Editorial
Let’s be serious about New Year’s Messages, promises
It is now a culture that, respectively, to lecture the people about successes, resolutions and promises. The people respond to this with mass action, especially on the crossover night to the New Year, with massive attendances of worship services in churches and stadia; 2017 is no exception.
President Yoweri Museveni promised the people a host of things to remedy a drought that has hit the country and affected agricultural output of food crops. It has brought some sections of the people to their knees with famine. Museveni’s most relevant promise is the institution of water and irrigation schemes to reverse the effects of climate change for the pivotal seasons, to enable the growing and maturing of crops, to get good harvests.
Partnering such messages are those of the priests, pastors and prophets urging the people to practice morality and hard work. The hard work, to achieve economically beneficial results, is based on the premise that there will be adequate and responsive financing to help generate agricultural, services and industrial production to propel the people to the much-vaunted middle income status.
This talk is all very well; it has given rise to such high-sounding phrase like: Operation Wealth Creation, Hakuna Muchezo, and the like. One of the actions following this has been the attempt to re-institute the co-operatives – renamed SACCOS – apparently, without much success. Equally, other sectors have suffered because they were not carefully thought out, before the implementation of the said projects, were put in place. It is easy to put a finger on a number of them, but suffice it to add to the agricultural sectors, areas in education, power generation, transportation, tourism and the modern technology.
The functions in these, and other areas, are severely undercut by lack of seriousness and commitment, administrative inefficiency and outright theft of the Government resources meant to finance the sectors. There has been a great deal of lip-service utterances to the political will meant to lift this country out of the morass if finds itself in.
The messages the churchmen are advocating are pertinent to achieving this commitment. They are basically saying that prayers in Christmas and New Year seasons followed by those messages will amount to nothing without work. The Bible in the Book of James makes this abundantly clear. To paraphrase it: Faith without action is dead.

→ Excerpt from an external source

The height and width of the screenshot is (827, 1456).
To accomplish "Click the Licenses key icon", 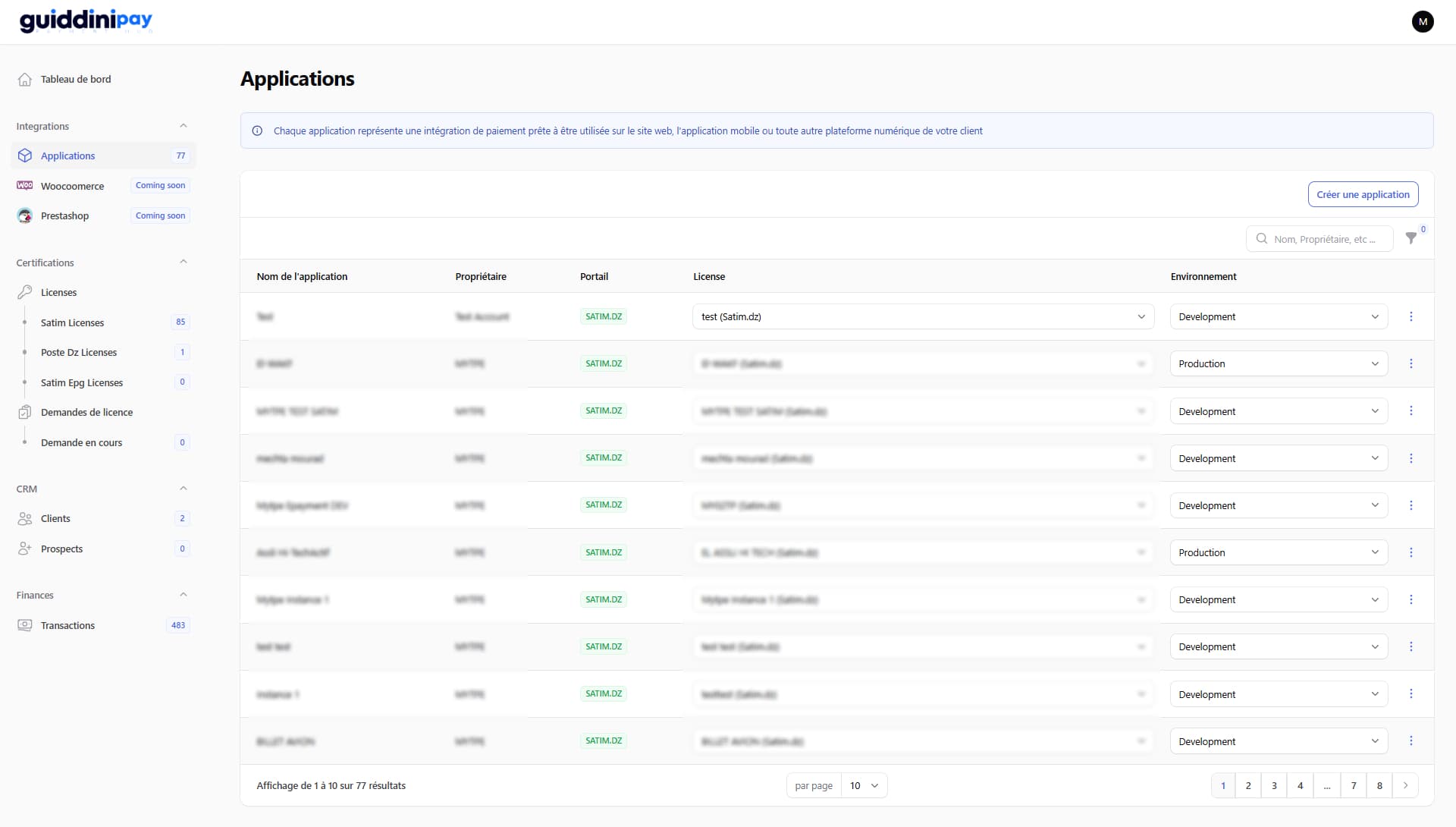I will click(x=26, y=292).
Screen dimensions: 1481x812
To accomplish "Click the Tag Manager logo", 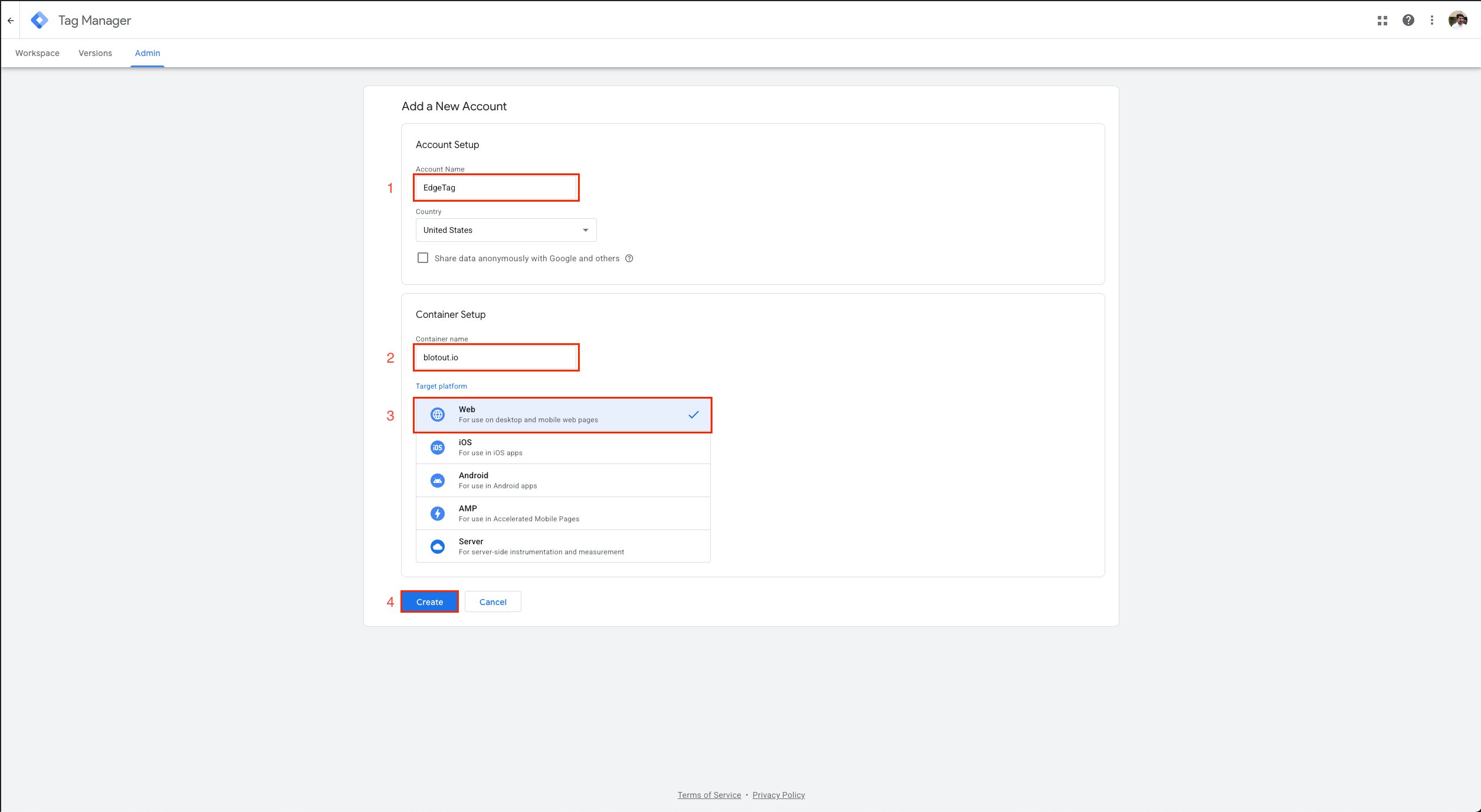I will 40,21.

Another spiritual principle we should add to this without much ado; is that: Do unto others as you would want them do unto you. Without a limit to these and other precepts of responsibility, accountability and good practice, it is noteworthy to say that the politicians, who are the custodians of the people, as mandated by God, should at all levels “walk the talk”. If they did this, there would be no situation in Uganda, as is the case now, where there are people, who are recklessly rich posing among people, who are carelessly poor.